Такие восклицания менее приводят в смущение, чем можно было бы ожидать; они искренни и трогательно уместны в несвязном повествовании, которое движется вспять от Челси к отчему дому Джейн и ее детству.
В течение пяти дней Карлейль совсем не писал, пока он и Мэгги Уэлш искали и собирали вместе все письма Джейн, которые могли найти; письма «равные и даже превосходящие самое лучшее в этом роде, что мне встречалось; вот свидетельство „таланта“ или „гения“ (или как бы мы ни назвали это) — если моя маленькая женщина хотела доказать его мне».
В августе он гостил у подруги Джейн под Валмером, а зимой принял приглашение леди Ашбертон приехать к ней в Ментону, где она сняла дом.
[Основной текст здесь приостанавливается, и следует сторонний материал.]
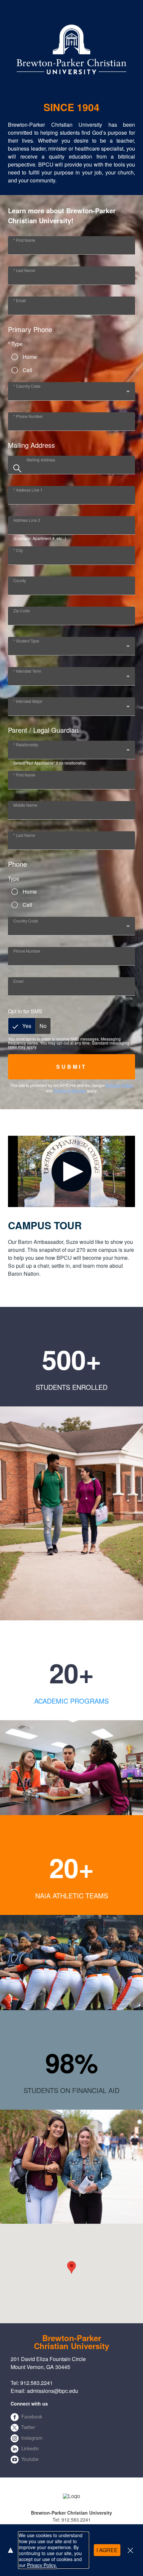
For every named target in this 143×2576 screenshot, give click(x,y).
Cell (27, 370)
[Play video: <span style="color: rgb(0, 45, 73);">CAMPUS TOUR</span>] (71, 1171)
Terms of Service (70, 1091)
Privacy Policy (119, 1085)
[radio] (21, 1026)
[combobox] (71, 394)
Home (30, 357)
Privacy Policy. (42, 2565)
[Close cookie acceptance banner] (130, 2550)
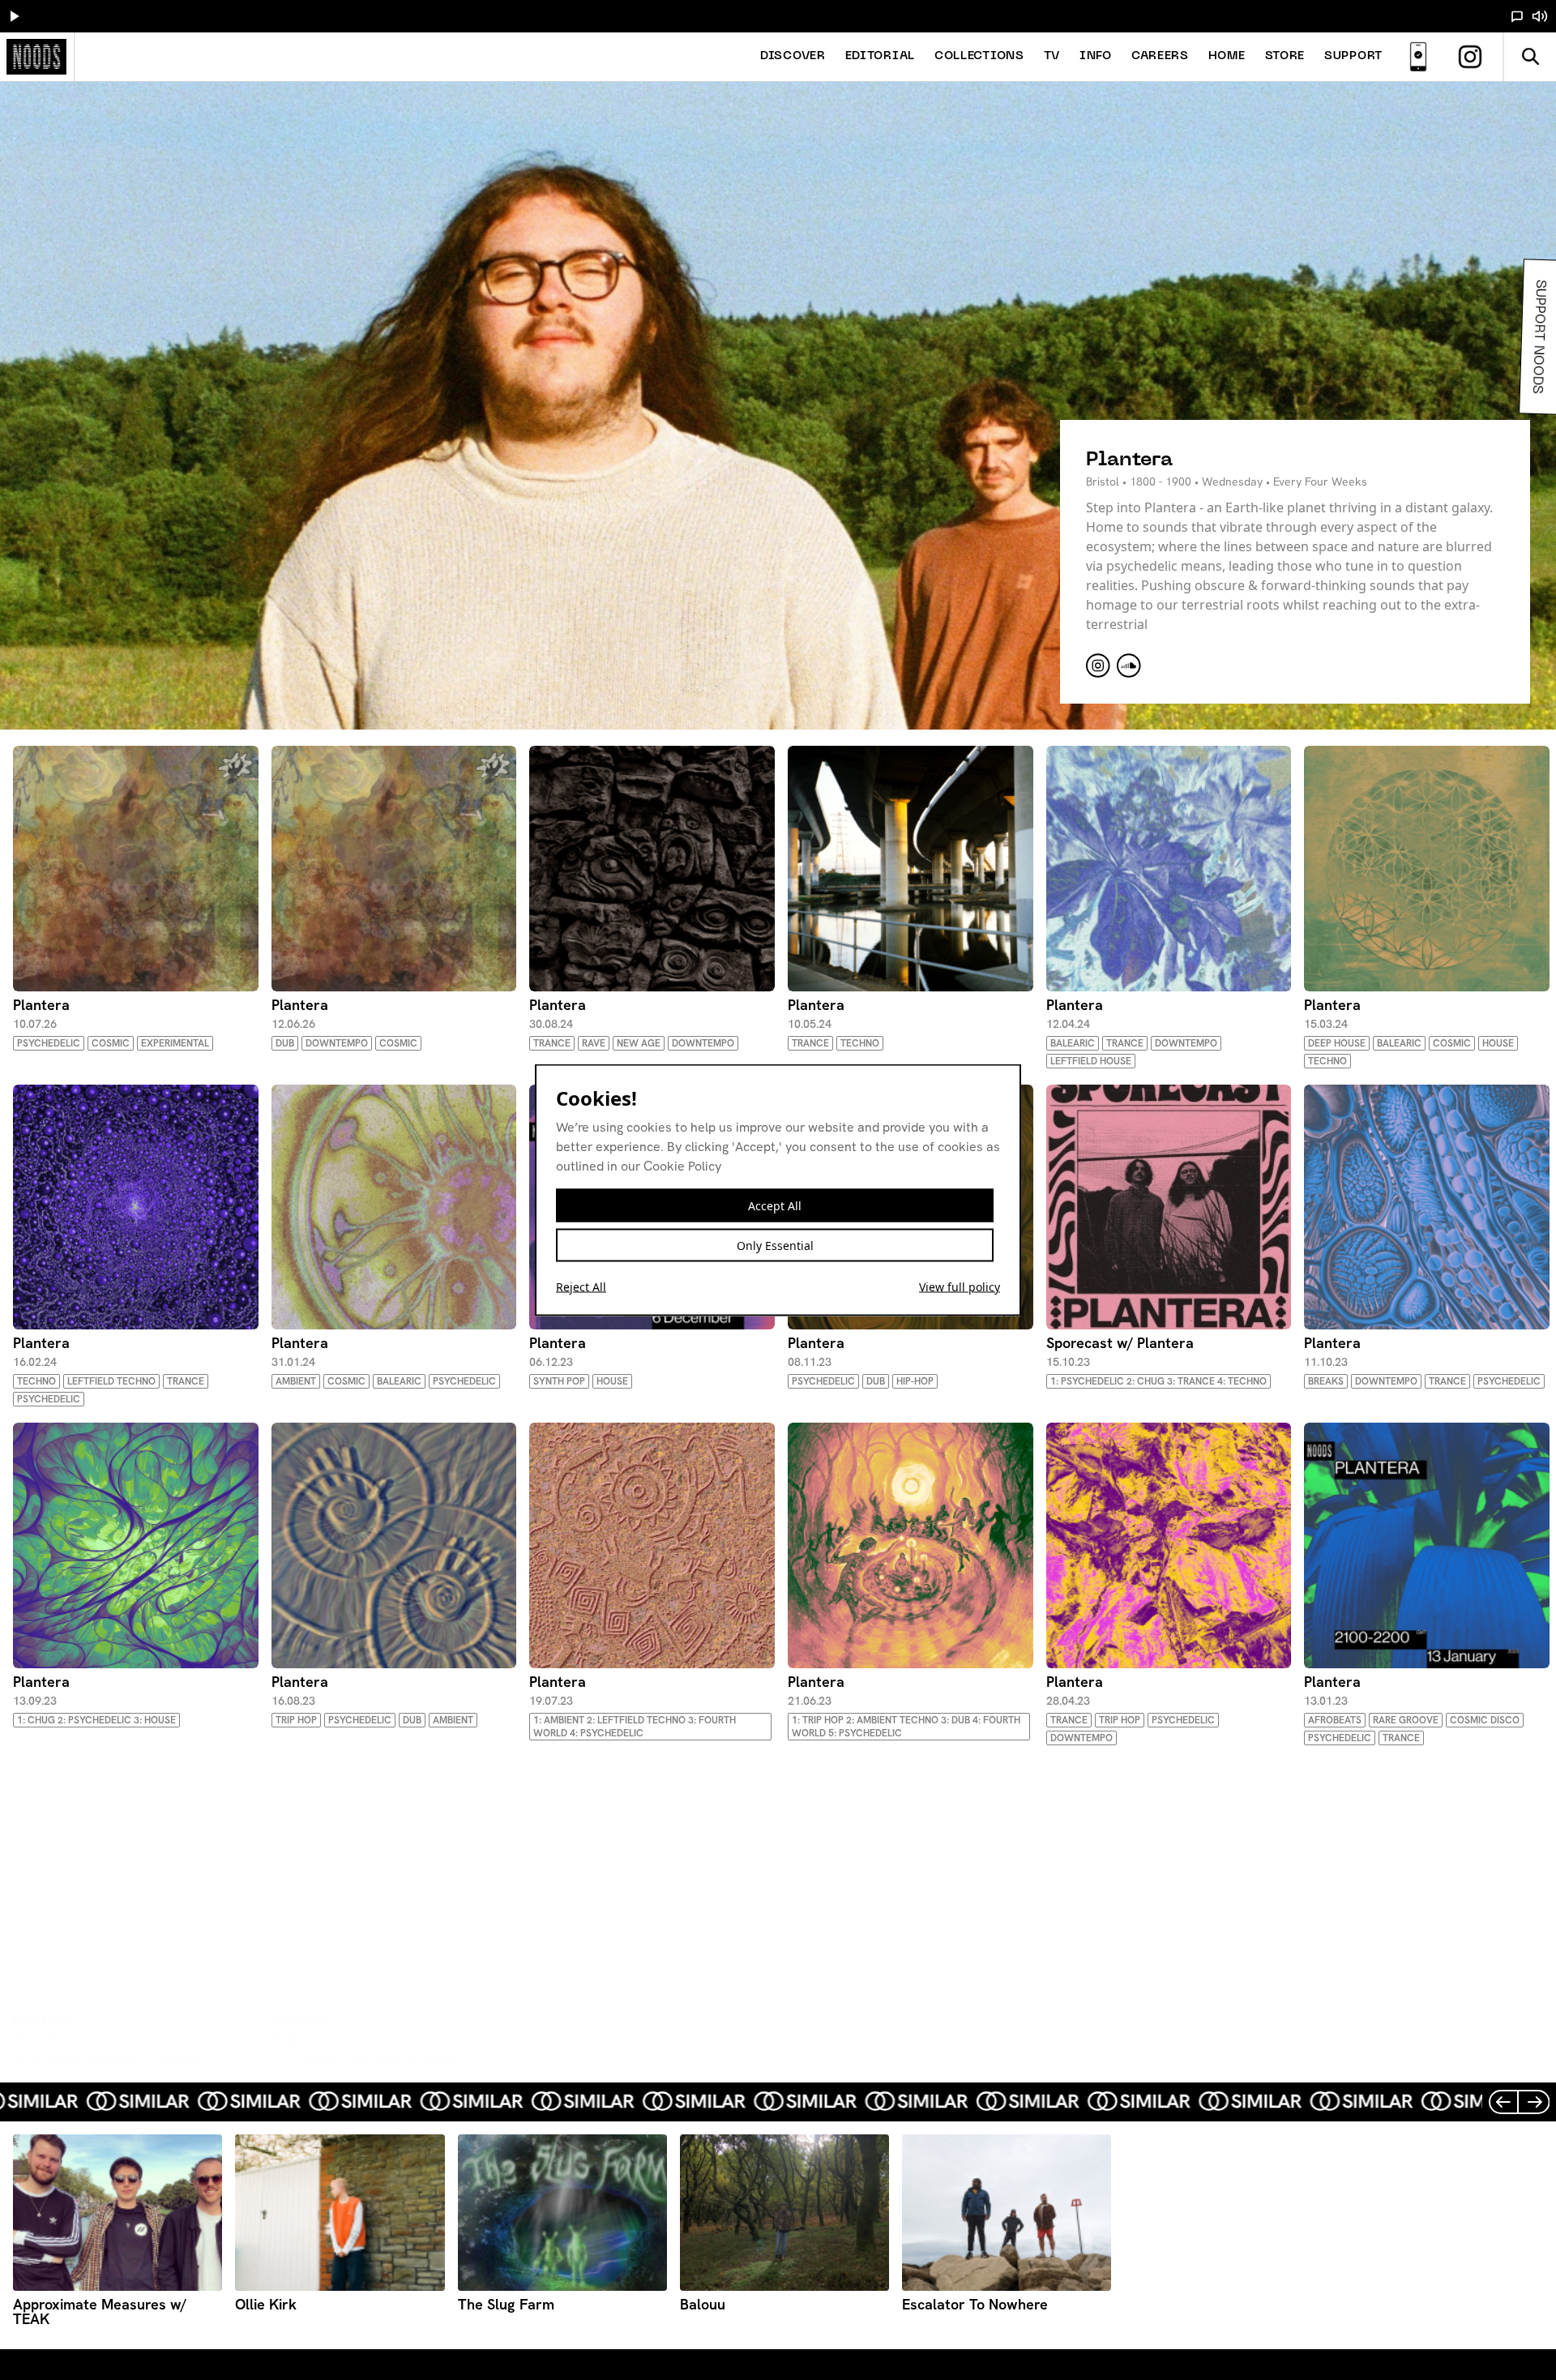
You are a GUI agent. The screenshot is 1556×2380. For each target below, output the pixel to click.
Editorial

Тиндаль настоял на том, чтобы путешествие было продумано заранее; и он, Тиндаль, сопровождал его в пути, хотя сам мог провести в Ментоне только несколько часов, доставив туда Карлейля. Тиндаль помогал укладывать вещи, тщетно спорил с Карлейлем о том, как следует упаковать пятьдесят длинных курительных трубок, которые он брал с собой; и, можно надеяться, удержался от замечаний, когда только три из пятидесяти прибыли в целости. Тиндаль чинил в Париже скрипящее окно, укутывал Карлейля в овчину в поезде на юг и демонстрировал ему опыт синхронных периодических колебаний на примере бутылки с водой в поезде. Карлейль внимательно слушал Тиндаля, который с точки зрения новейших теорий объяснял ему голубой цвет неба, а затем задал вопросы, удивившие ученого глубиной проникновения и понимания.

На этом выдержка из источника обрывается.